During training, the following steps are performed:
1. The TPOST Processor accepts two files,
namely, (1) the document to be tagged,
and (2) the corresponding tags of the
words in the document.
2. The first input file goes through the Feature Extractor module, wherein each
word is checked if (1) it is a predefined
word, (2) if it has affixes, and (3) if it
starts with an uppercase letter. It then
gets the POS tag of the word from the
second input file, and stores the POS tag
together with the extracted word features
into a structure as shown below:
Word1 -> Word
-> TagCode
-> Features
Ex. mabait -> mabait
-> JJD
-> ~ma
3. The Rule-Checker and Generator then
populates the list of Generated Rules.
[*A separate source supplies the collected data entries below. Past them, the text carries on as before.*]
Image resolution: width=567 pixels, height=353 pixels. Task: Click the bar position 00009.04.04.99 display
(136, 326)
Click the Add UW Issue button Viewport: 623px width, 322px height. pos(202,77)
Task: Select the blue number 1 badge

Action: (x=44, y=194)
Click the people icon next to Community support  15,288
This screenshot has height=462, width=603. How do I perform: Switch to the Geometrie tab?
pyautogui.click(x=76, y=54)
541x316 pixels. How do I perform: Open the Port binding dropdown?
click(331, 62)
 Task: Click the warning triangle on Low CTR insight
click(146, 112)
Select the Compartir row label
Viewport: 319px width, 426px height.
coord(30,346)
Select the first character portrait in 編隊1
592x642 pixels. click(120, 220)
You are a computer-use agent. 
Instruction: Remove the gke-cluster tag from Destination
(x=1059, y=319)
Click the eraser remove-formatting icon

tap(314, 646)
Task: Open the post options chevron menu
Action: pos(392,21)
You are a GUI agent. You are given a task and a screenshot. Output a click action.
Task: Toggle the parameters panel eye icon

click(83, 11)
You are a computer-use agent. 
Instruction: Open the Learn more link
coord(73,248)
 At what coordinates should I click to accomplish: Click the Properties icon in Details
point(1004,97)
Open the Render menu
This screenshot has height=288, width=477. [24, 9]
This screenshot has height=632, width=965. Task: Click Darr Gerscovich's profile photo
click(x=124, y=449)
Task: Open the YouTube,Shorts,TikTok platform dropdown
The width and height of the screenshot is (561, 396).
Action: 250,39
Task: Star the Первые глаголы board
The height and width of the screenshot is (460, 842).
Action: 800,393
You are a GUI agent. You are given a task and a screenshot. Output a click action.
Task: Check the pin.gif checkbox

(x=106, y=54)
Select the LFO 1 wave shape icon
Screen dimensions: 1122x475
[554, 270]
It
loads one sentence at a time and stores
the structure of the sentence into the list
if it has not been encountered before,
otherwise, it increments the heuristic
value of that sentence structure.
There are 3 kinds of rules that may be
generated and checked:
1) Word_Feature Rule
<Feature_ID>, <Word_Feature>
kumakanta W30,@um$1
2.) Tag-Name Rule
<Tag_ID>,<Tag_Name>,(<Feature_
ID><Cnt>)+,(<Sentence_ID>)+
kumakanta T15,VBTR,W30,c1,S1
3.) Sentence-Template Rule
<Sentence_ID>,(Tag_ID)+,<Cnt>
Kumakanta
si
John.
S5,
TST15T20T14T10TE, 1
4. Output contains the database of templaterules generated by the system. It is used
by the tagging process in determining the
word being tagged plus the information
of the words surrounding it. The word
structure of the rule is shown below:
a. The target word’s feature list and tag
b. The previous words’ feature lists and
tags
c. The succeeding words’ feature lists
and tags
d. The heuristic value of this structure
The key to the training process is its concept of
storing only the word features, instead of storing
a huge database of rootwords. Word features
help group words with similar word structures so
that it would be more robust than novel words.
Also, instead of storing words with their possible
tags, word features are categorized under the 59
tags, hence, increase in table elements is not very
large. Lastly, instead of storing the original training sentences, only sentence templates are being
stored. These sentence templates contain sequences of POS tags, hence generalizing sentences having the same POS sentence structure.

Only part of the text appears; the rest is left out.